Borderline Personality Disorder
Borderline personality disorder (BPD) is a serious mental illness
that centers on the inability to manage emotions effectively. The
disorder occurs in the context of relationships: sometimes all
relationships are affected, sometimes only one or several.
The symptoms include: fear of abandonment, impulsivity, anger,
bodily self-harm, suicide, feelings of emptiness, chaotic relationships.
While some persons with BPD are high functioning in certain settings,
their private lives may be in turmoil. Others are unable to work and
require financial support.
Relationships with others are intense but stormy and unstable with
marked shifts of feelings and difficulties in maintaining intimate,
close connections. The person may manipulate others and often has
difficulty with trusting others. There is also emotional instability
with marked and frequent shifts to an empty lonely depression or to
irritability and anxiety. There may be unpredictable and impulsive
behavior which might include excessive spending, promiscuity, gambling,
drug or alcohol abuse, shoplifting, overeating or physically
self-damaging actions such as suicide gestures. The person may show
inappropriate and intense anger or rage with temper tantrums, constant
brooding and resentment, feelings of deprivation, and a loss of control
or fear of loss of control over angry feelings. There are also identity
disturbances with confusion and uncertainty about self-identity,
sexuality, life goals and values, career choices, and friendships. There is
a deep-seated feeling that one is flawed, defective, damaged or bad in
some way, with a tendency to go to extremes in thinking, feeling or
behavior. Under extreme stress or in severe cases there can be brief
psychotic episodes with loss of contact with reality or bizarre behavior
or symptoms. Even in less severe instances, there is often significant
disruption of relationships and work performance. The depression which
accompanies this disorder can cause much suffering and can lead to
serious suicide attempts.

> [Excerpted data]:
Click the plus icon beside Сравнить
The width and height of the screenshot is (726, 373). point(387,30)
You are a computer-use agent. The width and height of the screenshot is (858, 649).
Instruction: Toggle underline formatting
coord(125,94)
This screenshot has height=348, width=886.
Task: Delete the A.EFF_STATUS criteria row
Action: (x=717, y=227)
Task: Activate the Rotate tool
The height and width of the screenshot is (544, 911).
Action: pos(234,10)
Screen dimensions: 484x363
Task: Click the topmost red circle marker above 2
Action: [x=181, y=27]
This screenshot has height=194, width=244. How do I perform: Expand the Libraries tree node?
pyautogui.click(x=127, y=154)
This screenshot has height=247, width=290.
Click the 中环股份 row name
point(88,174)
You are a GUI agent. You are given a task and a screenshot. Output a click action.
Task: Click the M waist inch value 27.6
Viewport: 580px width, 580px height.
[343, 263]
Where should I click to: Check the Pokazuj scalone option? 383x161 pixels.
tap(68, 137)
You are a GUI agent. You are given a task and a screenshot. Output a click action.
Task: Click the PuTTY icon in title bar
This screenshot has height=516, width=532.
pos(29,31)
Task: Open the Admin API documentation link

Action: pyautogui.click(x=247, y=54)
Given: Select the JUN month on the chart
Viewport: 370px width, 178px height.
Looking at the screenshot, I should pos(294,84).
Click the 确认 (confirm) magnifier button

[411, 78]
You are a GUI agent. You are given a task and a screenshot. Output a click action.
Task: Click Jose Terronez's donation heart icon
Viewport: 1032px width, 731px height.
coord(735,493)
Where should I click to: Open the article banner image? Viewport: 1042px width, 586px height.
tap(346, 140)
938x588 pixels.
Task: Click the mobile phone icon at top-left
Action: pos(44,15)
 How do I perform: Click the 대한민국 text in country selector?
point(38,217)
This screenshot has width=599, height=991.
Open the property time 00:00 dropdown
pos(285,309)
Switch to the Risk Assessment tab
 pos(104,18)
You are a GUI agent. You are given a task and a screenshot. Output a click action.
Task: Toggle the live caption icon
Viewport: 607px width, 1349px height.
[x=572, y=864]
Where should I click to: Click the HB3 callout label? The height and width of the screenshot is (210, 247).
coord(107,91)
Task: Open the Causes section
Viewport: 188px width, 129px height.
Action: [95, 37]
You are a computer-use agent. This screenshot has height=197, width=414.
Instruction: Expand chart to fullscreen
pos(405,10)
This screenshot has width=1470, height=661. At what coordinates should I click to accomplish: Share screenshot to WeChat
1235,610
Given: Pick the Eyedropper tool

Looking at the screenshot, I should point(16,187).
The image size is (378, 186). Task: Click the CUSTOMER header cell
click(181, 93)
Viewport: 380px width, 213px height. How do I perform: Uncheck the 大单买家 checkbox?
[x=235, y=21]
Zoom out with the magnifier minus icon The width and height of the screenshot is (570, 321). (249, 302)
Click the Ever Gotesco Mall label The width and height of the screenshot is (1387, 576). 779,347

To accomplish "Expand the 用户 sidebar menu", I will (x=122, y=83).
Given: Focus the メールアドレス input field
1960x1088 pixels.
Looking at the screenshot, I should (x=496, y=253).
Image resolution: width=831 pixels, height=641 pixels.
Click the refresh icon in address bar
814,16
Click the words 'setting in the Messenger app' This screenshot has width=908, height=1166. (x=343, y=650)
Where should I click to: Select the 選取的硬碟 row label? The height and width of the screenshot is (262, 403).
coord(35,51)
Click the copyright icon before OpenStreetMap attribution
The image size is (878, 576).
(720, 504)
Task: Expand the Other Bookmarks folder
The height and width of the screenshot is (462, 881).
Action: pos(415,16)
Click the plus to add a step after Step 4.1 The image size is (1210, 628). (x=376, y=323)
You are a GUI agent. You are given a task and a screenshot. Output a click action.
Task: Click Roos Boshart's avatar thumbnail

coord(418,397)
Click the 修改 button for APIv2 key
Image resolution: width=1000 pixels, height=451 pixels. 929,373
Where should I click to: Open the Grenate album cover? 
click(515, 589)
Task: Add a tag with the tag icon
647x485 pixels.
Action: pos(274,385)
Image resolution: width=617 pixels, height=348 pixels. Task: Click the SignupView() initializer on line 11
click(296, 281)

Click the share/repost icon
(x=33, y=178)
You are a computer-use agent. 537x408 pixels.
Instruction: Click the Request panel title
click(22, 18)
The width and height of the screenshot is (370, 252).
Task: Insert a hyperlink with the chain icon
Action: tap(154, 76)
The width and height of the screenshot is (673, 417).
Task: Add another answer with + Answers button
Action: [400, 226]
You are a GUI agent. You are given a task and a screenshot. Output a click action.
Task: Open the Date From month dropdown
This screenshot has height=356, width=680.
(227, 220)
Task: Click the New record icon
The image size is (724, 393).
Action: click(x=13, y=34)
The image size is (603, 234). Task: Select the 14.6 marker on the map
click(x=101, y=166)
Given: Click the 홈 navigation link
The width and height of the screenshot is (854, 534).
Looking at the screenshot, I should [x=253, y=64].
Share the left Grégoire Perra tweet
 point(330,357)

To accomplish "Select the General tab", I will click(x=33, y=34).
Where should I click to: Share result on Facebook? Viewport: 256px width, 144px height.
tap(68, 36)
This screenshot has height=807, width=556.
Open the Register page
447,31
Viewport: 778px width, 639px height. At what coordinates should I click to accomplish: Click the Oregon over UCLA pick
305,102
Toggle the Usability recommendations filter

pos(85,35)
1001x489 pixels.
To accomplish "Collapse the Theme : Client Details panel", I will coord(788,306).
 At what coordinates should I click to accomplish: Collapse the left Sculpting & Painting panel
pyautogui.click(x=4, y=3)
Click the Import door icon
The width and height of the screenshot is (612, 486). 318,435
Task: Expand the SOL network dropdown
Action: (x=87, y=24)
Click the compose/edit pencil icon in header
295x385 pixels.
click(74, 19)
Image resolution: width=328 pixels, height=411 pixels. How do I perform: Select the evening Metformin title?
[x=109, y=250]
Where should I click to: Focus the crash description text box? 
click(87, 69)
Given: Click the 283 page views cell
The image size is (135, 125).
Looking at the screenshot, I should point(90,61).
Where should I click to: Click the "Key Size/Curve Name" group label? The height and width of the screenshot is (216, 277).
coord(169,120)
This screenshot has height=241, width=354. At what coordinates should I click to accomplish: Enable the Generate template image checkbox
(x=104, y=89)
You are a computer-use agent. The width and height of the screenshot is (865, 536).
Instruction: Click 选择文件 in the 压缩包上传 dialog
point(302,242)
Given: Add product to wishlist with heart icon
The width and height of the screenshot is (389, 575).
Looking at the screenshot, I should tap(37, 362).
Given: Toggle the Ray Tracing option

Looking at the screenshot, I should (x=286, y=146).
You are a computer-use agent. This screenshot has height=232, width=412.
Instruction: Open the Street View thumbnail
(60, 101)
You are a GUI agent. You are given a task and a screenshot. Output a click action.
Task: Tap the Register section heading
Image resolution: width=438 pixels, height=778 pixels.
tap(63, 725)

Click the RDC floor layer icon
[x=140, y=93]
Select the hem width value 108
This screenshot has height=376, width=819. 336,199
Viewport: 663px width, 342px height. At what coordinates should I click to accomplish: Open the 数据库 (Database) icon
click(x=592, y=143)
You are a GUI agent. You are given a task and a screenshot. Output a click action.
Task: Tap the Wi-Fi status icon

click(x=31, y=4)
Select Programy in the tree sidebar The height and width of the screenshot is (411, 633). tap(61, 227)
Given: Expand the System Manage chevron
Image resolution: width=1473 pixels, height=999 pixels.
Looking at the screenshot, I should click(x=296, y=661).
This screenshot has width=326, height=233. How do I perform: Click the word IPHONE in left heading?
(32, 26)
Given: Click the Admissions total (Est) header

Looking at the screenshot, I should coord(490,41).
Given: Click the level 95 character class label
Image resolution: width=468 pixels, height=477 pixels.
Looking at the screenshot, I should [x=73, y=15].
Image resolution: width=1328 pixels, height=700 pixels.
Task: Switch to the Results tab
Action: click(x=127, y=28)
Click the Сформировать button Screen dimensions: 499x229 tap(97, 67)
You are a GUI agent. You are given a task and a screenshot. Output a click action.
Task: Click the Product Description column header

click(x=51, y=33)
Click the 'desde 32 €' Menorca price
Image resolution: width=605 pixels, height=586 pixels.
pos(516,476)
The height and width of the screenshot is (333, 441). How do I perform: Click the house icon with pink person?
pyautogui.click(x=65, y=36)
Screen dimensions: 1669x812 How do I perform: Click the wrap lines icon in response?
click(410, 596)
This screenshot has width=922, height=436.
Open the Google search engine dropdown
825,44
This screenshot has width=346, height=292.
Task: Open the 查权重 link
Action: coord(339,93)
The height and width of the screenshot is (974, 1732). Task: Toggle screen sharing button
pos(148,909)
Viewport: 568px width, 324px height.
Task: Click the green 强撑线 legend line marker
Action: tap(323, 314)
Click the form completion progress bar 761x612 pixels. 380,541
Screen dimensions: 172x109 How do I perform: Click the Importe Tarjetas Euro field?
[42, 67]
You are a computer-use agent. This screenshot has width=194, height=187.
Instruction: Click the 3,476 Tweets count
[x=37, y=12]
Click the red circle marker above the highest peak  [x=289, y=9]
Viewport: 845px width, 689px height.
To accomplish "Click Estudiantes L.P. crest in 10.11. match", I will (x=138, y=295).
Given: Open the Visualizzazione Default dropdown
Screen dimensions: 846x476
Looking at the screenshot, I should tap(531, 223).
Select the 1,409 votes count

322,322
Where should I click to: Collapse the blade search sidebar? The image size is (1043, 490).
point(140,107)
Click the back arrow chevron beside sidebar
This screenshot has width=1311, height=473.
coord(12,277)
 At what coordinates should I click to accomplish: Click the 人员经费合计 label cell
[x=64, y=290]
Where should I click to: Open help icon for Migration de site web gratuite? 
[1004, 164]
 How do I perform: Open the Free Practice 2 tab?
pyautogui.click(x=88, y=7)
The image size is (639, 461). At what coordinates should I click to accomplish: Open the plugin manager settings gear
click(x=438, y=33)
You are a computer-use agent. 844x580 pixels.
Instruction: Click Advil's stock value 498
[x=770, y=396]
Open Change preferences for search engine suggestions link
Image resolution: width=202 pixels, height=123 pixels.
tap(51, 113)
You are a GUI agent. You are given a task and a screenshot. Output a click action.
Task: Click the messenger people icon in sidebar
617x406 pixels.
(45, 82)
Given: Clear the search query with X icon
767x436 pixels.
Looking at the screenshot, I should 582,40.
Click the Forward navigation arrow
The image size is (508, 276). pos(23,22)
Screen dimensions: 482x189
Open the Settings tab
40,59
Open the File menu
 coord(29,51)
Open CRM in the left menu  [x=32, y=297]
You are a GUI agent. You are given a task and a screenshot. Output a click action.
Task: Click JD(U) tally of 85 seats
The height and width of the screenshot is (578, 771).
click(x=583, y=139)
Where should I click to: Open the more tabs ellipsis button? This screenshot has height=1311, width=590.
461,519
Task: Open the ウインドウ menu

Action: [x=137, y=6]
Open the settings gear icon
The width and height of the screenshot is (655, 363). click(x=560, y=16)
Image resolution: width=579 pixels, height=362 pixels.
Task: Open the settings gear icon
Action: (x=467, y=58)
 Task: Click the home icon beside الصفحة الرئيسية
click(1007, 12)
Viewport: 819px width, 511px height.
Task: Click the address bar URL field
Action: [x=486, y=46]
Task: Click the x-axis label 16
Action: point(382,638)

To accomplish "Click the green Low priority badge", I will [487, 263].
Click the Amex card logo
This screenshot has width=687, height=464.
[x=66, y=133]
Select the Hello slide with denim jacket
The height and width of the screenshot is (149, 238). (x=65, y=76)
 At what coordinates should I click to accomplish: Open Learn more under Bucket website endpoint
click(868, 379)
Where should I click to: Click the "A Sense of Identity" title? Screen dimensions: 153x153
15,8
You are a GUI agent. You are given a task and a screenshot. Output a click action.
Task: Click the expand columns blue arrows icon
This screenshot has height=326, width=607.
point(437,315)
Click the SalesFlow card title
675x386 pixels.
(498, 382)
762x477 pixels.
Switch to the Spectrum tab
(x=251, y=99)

> [Task list]:
a – Duplicate the passage of the borderline personality disorder text from "The symptoms include: fear" to "require financial support.".
b – List every symptom given in the sentence of the borderline personality disorder text that begins "The symptoms include".

> [Outputs by task]:
a –
The symptoms include: fear of abandonment, impulsivity, anger,
bodily self-harm, suicide, feelings of emptiness, chaotic relationships.
While some persons with BPD are high functioning in certain settings,
their private lives may be in turmoil. Others are unable to work and
require financial support.

b –
- fear of abandonment
- impulsivity
- anger
- bodily self-harm
- suicide
- feelings of emptiness
- chaotic relationships